■ What the exercise asks
Starting at the line that holds "Image resolution: width=1324" and stopping at the line that holds "Task: Click arrow bullet icon beside 第1月", restate the records below word for word, with both of those lines included.

■ Records supplied
════════════════

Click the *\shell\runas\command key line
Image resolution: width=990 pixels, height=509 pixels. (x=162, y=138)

════════════════

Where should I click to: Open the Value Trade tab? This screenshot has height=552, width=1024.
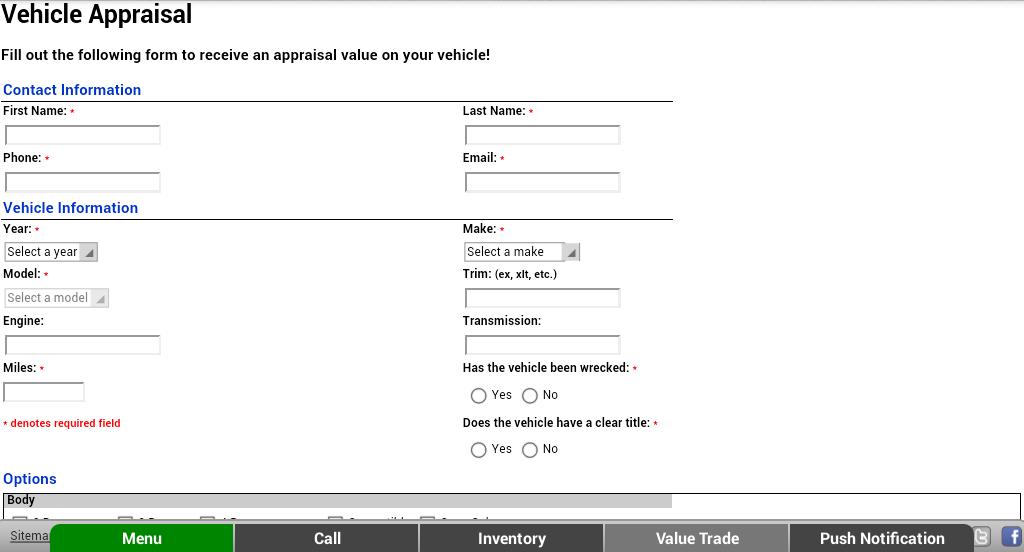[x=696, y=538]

════════════════

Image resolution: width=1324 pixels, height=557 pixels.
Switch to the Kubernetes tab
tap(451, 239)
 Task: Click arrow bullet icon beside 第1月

════════════════

■ Your solution
Image resolution: width=1324 pixels, height=557 pixels.
Switch to the Kubernetes tab
tap(451, 239)
 Task: Click arrow bullet icon beside 第1月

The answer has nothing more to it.